§ **What to do**
Go through the entries below and say how many lines hold the word "computer". Nothing else is needed.

§ **Exercise data**
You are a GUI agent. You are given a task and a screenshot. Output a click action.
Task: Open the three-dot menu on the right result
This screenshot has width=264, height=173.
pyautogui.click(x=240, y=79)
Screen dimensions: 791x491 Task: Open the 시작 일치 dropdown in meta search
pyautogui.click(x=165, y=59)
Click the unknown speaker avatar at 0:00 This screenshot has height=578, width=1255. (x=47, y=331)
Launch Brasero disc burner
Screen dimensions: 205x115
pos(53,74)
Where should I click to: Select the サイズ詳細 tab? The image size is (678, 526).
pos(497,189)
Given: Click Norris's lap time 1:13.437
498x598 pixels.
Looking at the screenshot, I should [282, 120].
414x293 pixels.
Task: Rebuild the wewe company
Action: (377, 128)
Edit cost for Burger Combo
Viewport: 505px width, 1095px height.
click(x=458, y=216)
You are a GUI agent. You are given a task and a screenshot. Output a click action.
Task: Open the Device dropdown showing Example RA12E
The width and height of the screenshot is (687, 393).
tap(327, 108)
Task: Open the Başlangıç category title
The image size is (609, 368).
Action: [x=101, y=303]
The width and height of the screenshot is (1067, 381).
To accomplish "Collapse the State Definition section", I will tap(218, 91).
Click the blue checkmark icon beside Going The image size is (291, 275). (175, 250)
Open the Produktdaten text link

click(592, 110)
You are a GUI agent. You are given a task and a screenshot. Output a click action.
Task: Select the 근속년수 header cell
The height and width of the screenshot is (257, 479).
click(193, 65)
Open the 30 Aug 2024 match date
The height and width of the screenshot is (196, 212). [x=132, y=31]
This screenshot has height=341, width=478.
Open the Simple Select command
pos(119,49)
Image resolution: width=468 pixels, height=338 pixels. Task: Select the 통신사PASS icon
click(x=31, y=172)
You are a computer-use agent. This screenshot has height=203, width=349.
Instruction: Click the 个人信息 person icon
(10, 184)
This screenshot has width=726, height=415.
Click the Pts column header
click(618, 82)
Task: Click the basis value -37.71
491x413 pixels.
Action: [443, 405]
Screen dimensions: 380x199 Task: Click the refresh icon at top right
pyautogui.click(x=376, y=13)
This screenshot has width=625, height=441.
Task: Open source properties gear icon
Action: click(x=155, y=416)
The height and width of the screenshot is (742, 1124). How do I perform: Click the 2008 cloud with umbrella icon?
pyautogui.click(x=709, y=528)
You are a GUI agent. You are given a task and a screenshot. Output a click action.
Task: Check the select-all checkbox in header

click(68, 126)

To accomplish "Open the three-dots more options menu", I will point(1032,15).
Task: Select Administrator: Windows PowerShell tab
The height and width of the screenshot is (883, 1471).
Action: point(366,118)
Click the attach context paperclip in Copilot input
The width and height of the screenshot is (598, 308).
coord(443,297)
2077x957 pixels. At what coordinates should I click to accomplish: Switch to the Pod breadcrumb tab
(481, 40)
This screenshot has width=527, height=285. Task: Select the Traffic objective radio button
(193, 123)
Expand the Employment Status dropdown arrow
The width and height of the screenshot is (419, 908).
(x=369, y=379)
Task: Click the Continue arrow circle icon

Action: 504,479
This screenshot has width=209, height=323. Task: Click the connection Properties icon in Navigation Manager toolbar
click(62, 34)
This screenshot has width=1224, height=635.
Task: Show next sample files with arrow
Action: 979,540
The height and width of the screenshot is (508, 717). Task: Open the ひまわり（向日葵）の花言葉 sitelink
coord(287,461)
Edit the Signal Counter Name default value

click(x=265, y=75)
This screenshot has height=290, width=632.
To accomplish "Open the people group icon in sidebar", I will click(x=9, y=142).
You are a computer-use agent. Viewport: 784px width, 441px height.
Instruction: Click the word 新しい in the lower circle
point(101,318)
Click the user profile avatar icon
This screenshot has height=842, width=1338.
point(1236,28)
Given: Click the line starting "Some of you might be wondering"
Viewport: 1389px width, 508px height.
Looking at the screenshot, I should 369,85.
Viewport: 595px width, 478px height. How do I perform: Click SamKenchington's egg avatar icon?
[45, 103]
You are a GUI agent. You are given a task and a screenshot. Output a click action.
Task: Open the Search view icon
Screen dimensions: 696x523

§ **Completed exercise**
2